> _Exercise prompt_:
Using the material below, print the line that contains "This screenshot has height=425, width=1327.", the line that contains "This screenshot has width=974, height=522.", and every line in between, exactly and nothing else.

> _Material provided_:
----
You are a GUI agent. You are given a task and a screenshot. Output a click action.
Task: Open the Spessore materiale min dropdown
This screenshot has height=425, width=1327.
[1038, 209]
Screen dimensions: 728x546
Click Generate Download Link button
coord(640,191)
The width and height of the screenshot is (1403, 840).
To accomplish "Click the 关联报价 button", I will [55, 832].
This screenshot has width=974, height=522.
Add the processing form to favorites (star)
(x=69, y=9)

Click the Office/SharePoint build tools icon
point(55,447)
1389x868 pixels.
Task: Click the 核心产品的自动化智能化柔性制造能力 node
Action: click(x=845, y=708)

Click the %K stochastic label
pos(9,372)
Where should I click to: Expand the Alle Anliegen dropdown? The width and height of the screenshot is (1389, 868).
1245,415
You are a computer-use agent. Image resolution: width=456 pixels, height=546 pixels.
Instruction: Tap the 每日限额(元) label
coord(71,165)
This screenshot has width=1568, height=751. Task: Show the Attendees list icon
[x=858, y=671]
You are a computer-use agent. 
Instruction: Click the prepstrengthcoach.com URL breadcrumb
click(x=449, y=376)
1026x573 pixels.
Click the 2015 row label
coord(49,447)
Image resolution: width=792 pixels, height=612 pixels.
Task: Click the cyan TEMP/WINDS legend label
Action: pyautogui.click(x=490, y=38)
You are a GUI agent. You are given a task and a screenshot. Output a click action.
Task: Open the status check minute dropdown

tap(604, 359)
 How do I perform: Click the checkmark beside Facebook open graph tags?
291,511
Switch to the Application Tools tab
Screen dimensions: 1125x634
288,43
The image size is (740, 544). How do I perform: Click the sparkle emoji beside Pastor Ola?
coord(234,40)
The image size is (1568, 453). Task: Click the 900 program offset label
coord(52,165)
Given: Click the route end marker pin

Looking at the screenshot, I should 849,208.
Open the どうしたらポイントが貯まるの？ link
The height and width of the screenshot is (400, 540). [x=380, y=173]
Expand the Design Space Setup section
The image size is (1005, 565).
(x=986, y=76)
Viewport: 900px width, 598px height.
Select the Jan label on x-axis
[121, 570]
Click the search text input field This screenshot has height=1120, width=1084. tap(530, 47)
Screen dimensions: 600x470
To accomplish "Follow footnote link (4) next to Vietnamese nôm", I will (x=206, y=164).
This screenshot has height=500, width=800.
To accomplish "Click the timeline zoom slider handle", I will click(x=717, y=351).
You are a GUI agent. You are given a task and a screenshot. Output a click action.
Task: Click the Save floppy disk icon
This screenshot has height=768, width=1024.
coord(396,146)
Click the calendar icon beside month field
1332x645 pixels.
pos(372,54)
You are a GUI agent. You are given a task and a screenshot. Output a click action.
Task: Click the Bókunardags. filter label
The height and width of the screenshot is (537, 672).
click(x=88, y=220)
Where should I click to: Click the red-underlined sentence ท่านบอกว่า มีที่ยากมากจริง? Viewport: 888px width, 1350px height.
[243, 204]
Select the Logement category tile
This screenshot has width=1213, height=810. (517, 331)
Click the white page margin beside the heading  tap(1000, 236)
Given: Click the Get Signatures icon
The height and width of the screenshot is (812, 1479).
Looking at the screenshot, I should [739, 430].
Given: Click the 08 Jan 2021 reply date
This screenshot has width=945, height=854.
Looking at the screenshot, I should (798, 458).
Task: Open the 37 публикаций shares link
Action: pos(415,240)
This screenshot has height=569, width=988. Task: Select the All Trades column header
----
> _Written answer_:
This screenshot has height=425, width=1327.
[1038, 209]
Screen dimensions: 728x546
Click Generate Download Link button
coord(640,191)
The width and height of the screenshot is (1403, 840).
To accomplish "Click the 关联报价 button", I will [55, 832].
This screenshot has width=974, height=522.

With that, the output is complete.